I’M A VERY MESSY COOK—when I cook, that is, which isn’t especially often, or with notable skill. I marvel at women who put themselves in all manner of culinary jeopardy (spitting fat, unruly salad dressing, berry juice) while wearing something labeled Dry Clean Only. I prefer to cover myself, and this is why I have an apron collection from many lands.
 
I feel like Leporello with his lists of conquests: There is my new love, the tweedy gray pinafore—almost a dress—handmade in Venice, and the weird black Dutch number with a button from which you can hang a dish towel and a divided “skirt” cut and padded to serve as oven mitts. In the French room: the capacious natural brown linen coverall from a soap emporium near Aix-en-Provence; a brown apron with a bear graphic from a Parisian boutique devoted to all things ursine; a pink and white Marie Antoinette toile from the museum shops at Versailles.
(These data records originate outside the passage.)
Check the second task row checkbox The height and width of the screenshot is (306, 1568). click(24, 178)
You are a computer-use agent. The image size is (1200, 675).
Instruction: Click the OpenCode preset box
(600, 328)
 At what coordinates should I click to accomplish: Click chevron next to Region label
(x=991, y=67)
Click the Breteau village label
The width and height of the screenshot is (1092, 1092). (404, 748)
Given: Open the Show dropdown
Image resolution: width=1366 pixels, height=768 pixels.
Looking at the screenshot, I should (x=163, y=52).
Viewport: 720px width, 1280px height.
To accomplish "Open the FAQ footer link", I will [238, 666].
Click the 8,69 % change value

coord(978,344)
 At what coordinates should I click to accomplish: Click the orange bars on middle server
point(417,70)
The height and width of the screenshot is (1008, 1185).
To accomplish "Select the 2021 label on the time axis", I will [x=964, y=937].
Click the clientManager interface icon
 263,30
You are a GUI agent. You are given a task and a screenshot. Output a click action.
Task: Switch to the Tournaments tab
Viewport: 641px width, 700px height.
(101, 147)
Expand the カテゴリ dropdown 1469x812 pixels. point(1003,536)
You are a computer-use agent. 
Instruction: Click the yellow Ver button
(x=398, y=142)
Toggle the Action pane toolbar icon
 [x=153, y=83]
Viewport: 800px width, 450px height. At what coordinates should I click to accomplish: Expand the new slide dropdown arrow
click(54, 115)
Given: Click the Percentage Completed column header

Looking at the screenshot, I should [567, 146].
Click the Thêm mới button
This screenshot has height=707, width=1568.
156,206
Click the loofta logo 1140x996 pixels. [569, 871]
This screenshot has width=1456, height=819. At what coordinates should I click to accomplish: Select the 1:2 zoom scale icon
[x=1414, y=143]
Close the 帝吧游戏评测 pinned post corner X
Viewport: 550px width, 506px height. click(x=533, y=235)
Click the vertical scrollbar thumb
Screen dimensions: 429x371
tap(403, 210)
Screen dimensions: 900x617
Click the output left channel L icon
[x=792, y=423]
And in the family wing, a hot pink-and-orange stripe, with ruffles, that my stepmother had made for her of Mexican fabric, and a couple of aprons that my dear mother made for me.
 
A friend (thanks, Jane) commented that someday I could donate these treasures to a museum. And I thought: an apron museum! Perhaps cooking, the hands-on kind, will eventually become obsolete and people will order up meals in a futuristic automat (as on the original Star Trek—that, and the instantly healing wounds, were my favorite parts). Aprons would be as anachronistic as armor or hoop skirts, yet they deserve to be remembered. They announce our vital activity. They fight on the frontlines of the kitchen. They keep us clean.